### Exercise text
______

Arian Hosseini, Alessandro Sordoni, Daniel Toyama, Aaron Courville, Rishabh Agarwal

2024-10-03

Not All LLM Reasoners Are Created Equal

Summary

This paper examines how well large language models (LLMs) can solve grade-school math problems and highlights significant differences in their reasoning abilities when faced with related problems.

What's the problem?

Many LLMs can generate answers to math problems, but they often struggle with more complex questions that require solving multiple problems in sequence. This means that their performance can vary greatly depending on whether they are solving questions independently or as part of a series where one answer relies on the previous one. This inconsistency can lead to frustration and errors, especially in smaller or specialized models.

What's the solution?

______

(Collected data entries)
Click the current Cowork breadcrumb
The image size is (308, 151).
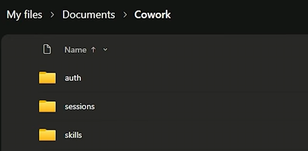tap(152, 15)
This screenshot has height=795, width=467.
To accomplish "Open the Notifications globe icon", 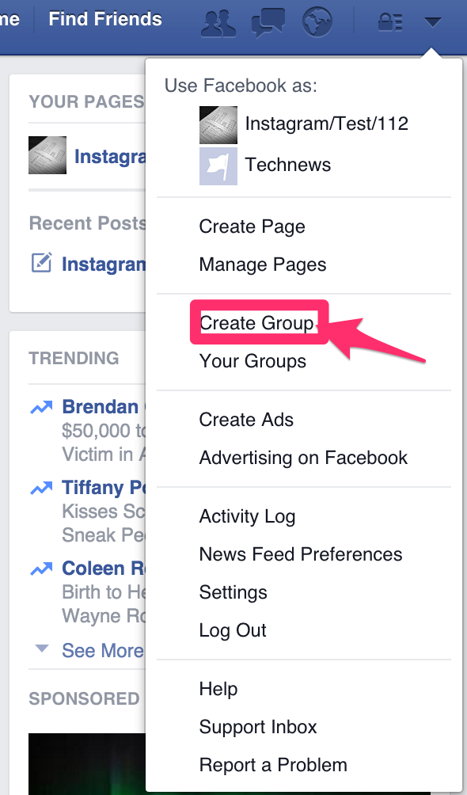I will coord(317,22).
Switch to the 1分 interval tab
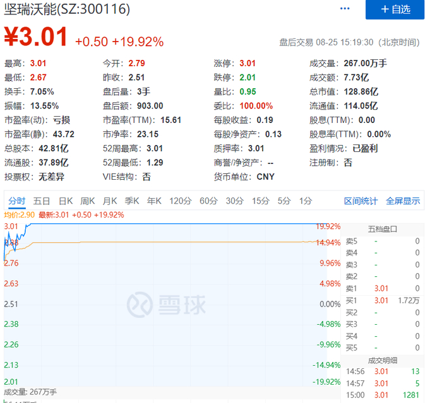 tap(306, 201)
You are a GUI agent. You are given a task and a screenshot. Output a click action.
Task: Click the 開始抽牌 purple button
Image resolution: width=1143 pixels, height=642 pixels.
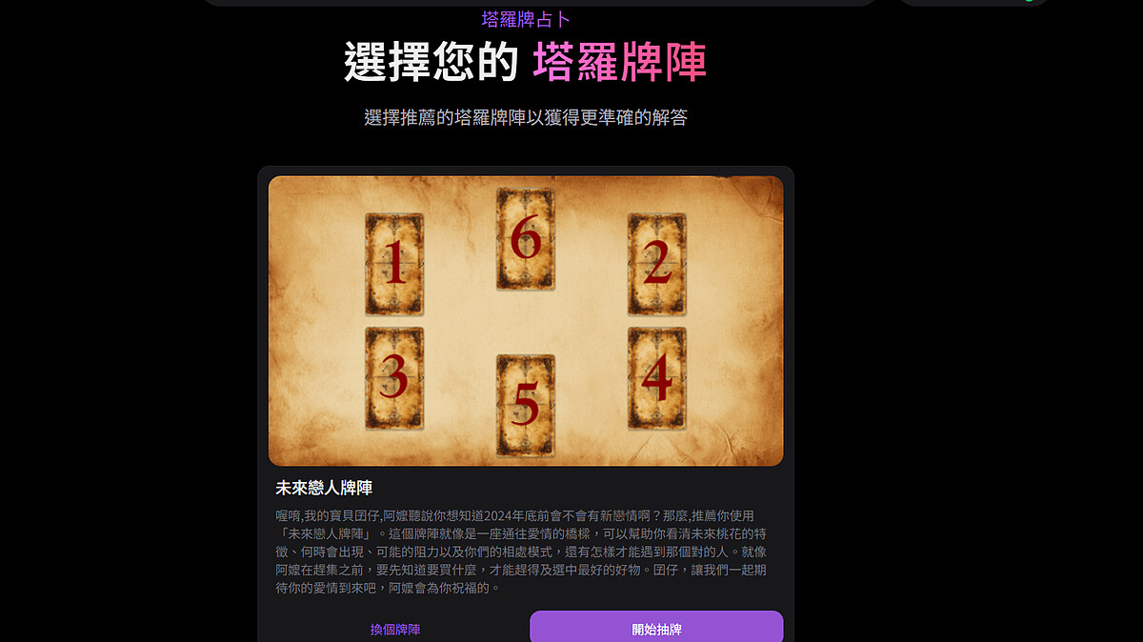[656, 629]

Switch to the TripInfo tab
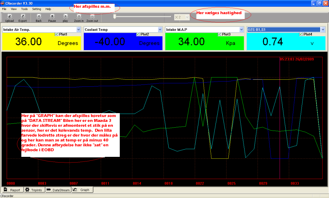coord(35,190)
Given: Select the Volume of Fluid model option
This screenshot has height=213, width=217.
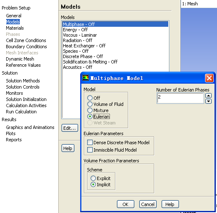Looking at the screenshot, I should 105,104.
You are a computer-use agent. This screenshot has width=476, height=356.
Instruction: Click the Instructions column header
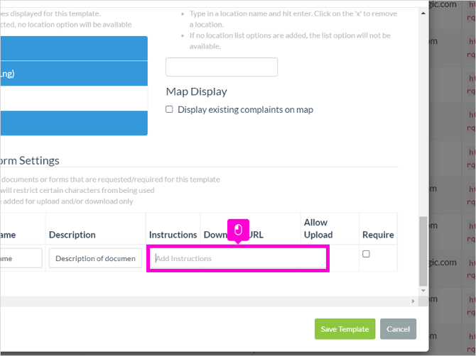click(x=173, y=235)
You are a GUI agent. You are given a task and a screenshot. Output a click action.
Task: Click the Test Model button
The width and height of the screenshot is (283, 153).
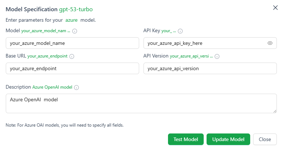point(186,139)
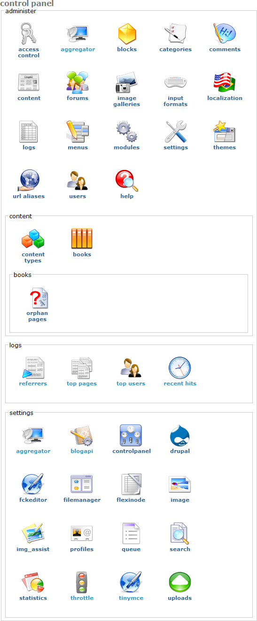
Task: Click the input formats text link
Action: (176, 101)
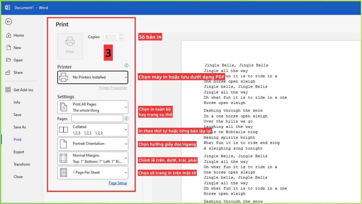Open Page Setup link
Viewport: 362px width, 204px height.
(118, 183)
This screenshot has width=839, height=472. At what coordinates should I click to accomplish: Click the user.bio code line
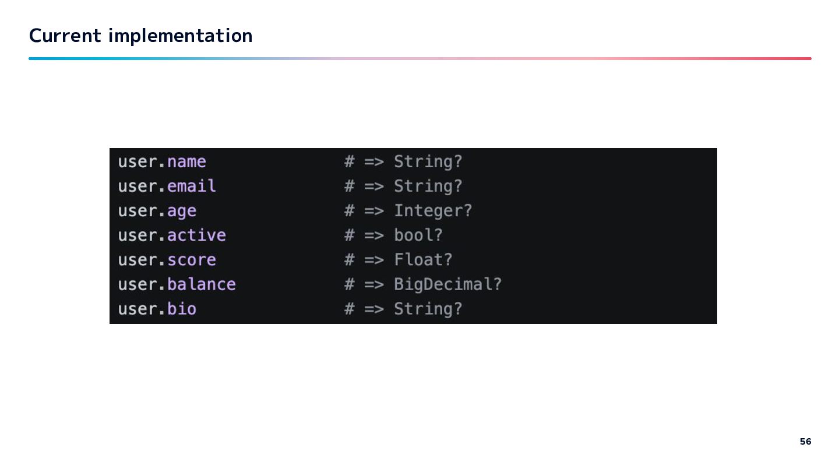click(157, 309)
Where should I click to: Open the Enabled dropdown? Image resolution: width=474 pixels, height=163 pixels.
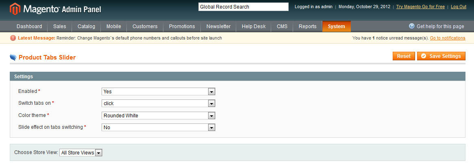coord(158,92)
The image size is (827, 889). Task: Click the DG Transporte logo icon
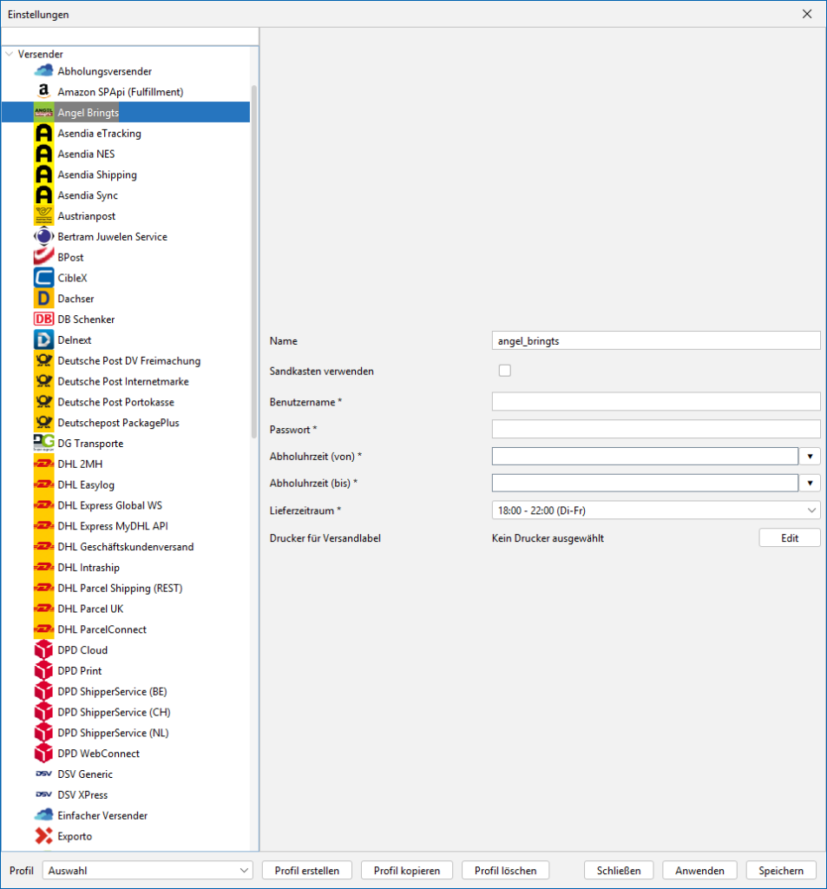(43, 444)
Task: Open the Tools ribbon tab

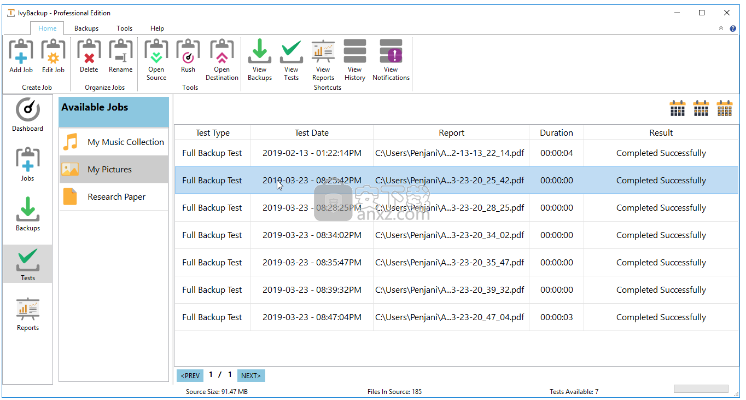Action: tap(124, 28)
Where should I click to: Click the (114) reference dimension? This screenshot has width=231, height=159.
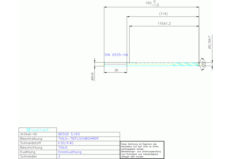163,14
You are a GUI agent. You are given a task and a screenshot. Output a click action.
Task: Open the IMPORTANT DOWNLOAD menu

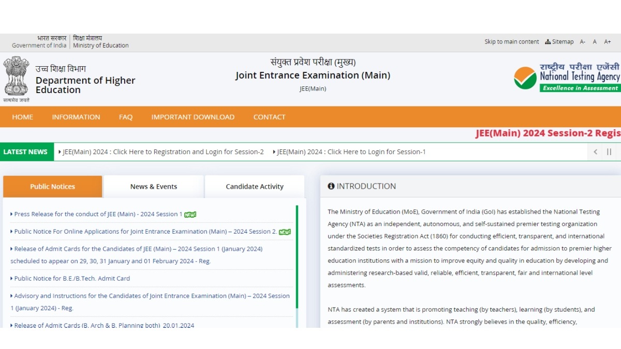point(193,117)
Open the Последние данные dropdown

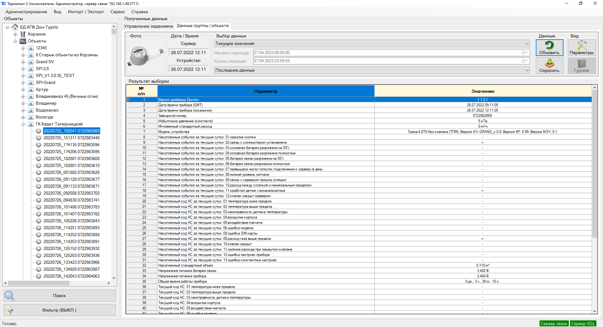527,70
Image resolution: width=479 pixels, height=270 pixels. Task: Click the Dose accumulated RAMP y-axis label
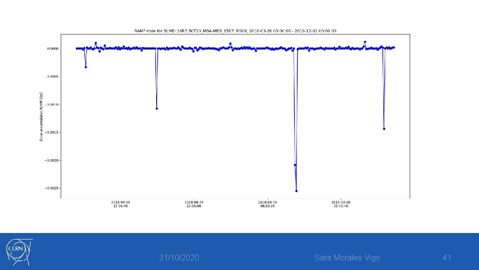(41, 117)
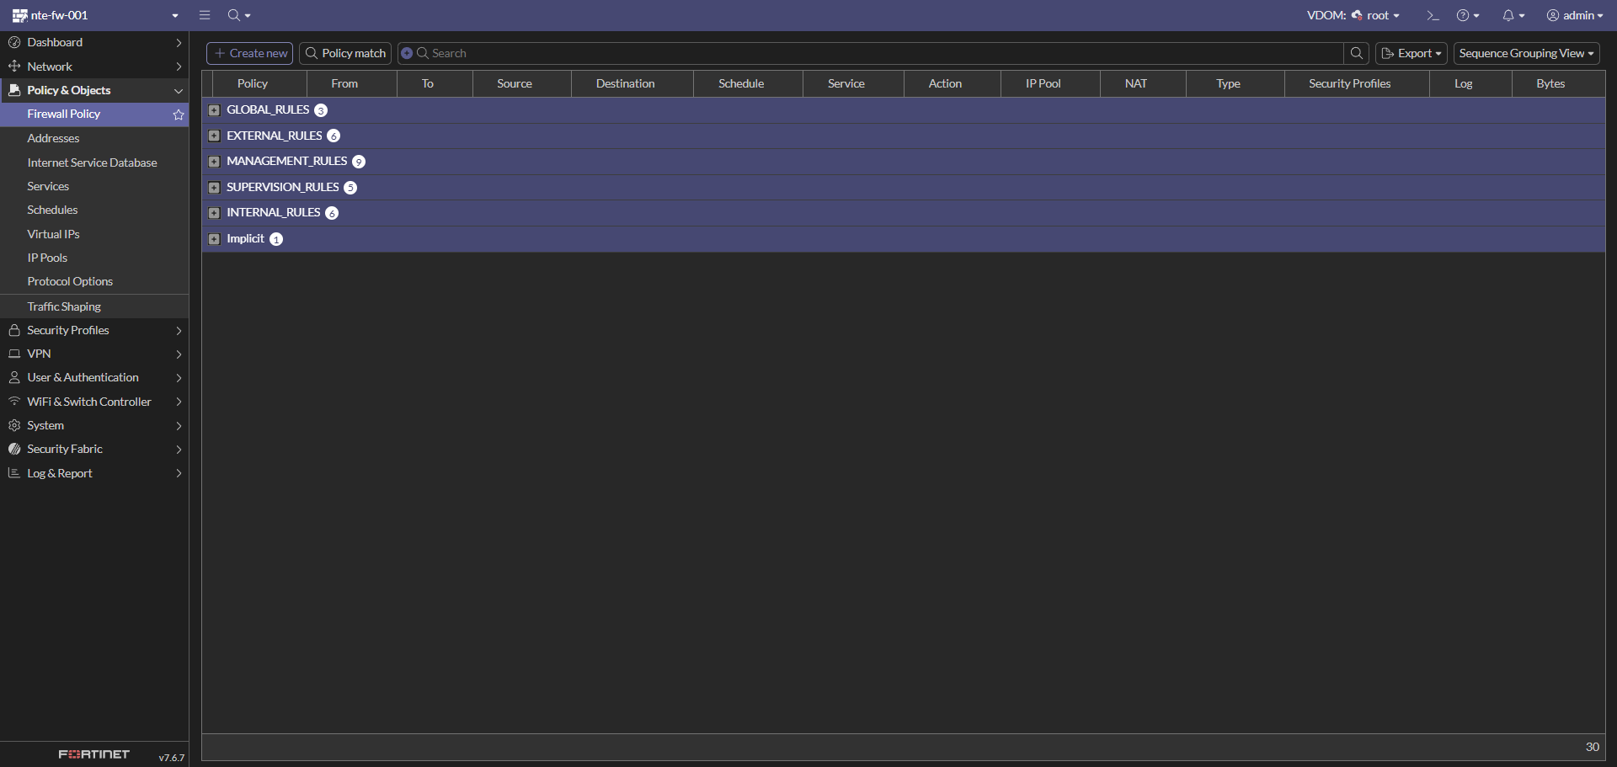Open the Addresses menu item

(53, 138)
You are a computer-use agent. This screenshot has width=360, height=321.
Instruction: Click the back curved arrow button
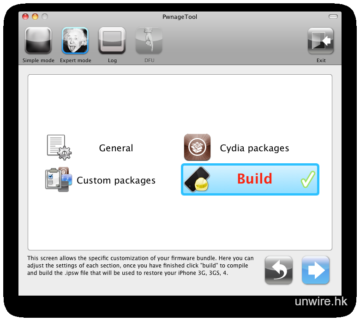[278, 270]
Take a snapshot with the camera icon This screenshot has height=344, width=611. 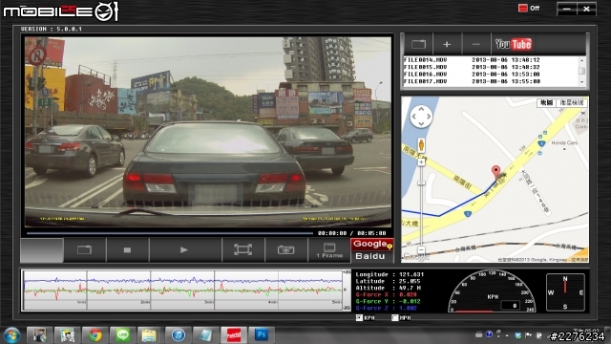pos(286,250)
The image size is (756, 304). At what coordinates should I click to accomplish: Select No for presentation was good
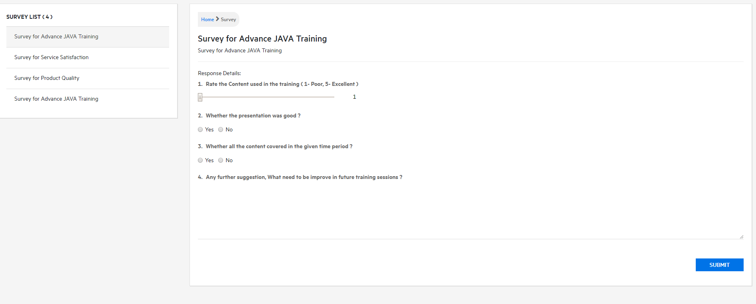(x=221, y=129)
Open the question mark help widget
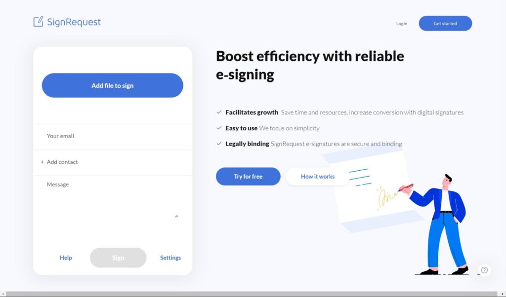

______

Return the full summary of the paper on how large language models handle grade-school math, copied word for word. The lines play no part in this.

Arian Hosseini, Alessandro Sordoni, Daniel Toyama, Aaron Courville, Rishabh Agarwal

2024-10-03

Not All LLM Reasoners Are Created Equal

Summary

This paper examines how well large language models (LLMs) can solve grade-school math problems and highlights significant differences in their reasoning abilities when faced with related problems.

What's the problem?

Many LLMs can generate answers to math problems, but they often struggle with more complex questions that require solving multiple problems in sequence. This means that their performance can vary greatly depending on whether they are solving questions independently or as part of a series where one answer relies on the previous one. This inconsistency can lead to frustration and errors, especially in smaller or specialized models.

What's the solution?